Another reason Rex suggested for not venturing an uncertain comment or question out loud was that he might be interrupting the teacher. Indeed, finding what H. Mehan (1979) called the "seams" in classroom discourse where one can appropriately interject a remark, especially in discourse that is as unpatterned and unpredictable as real discussion, surely challenges all participants and is one reason students may be quiet.

Rex saw a value in the classroom discussions; he felt they helped him write an assigned paper that required some original thinking. He told me he used the issues other students raised in discussion when he was planning the paper. He said, eyes twinkling, "I can, you know, tie the ideas, the good ideas from class, put a little b.s. with it and add on the theme, and it works." Rex liked the camaraderie made possible in whole group discussion, but he was frustrated in the discussions of Hamlet. In one of the interviews, the teacher told me she had noticed "his eyes," eyes of confusion and eyes quite different than the ones he shared with me.

> Tasks to carry out
a - List every proper name that appears in the passage on Rex and classroom discussion.
b - Pick up the passage on Rex and classroom discussion after its last sentence and continue it.

> Material
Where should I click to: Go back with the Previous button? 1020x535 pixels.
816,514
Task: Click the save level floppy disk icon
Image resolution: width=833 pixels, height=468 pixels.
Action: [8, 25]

> Answers to each task
a - Rex, H. Mehan, Hamlet

b -
ANNE: SOFTSPOKEN AND SHY

In the first discussion of Hamlet, Anne did not make an out-loud comment. However, over the course of my research, and particularly in the next discussion I studied, she spoke up several times, making interesting points. In our interview sessions, Anne and I explored at some depth many of the topics that came up in class, and these interchanges probably influenced her classroom participation. Although she was hesitant to express her ideas in class discussion, she demonstrated a keen and curious mind in our conversational talk about literary issues.

For Anne, the first discussion we talked about was a fairly straightforward introduction to the characters in Hamlet. She was interested in following up issues raised during her reading. When I asked her what purpose the discussion had served for her, she replied, "Well listening, yeah, listening to other people helps me under-, you know, connect things in my mind." I asked her to elaborate, and she made the following remark:

Well, when I, you know, when other people bring up points, they're, just anything, just generally talking about it in class, reminds me of things, and then I can start 'cause I've already read it through once, and this is like the second time going back over it, so you can-it's a lot easier to-connect things even if you're just generally discussing it.

This first class discussion of Hamlet served as a review of Anne's reading and also as a source of new ideas for her continued reading. She followed the discussion of literary issues and questions with interest and looked forward to continuing those explorations.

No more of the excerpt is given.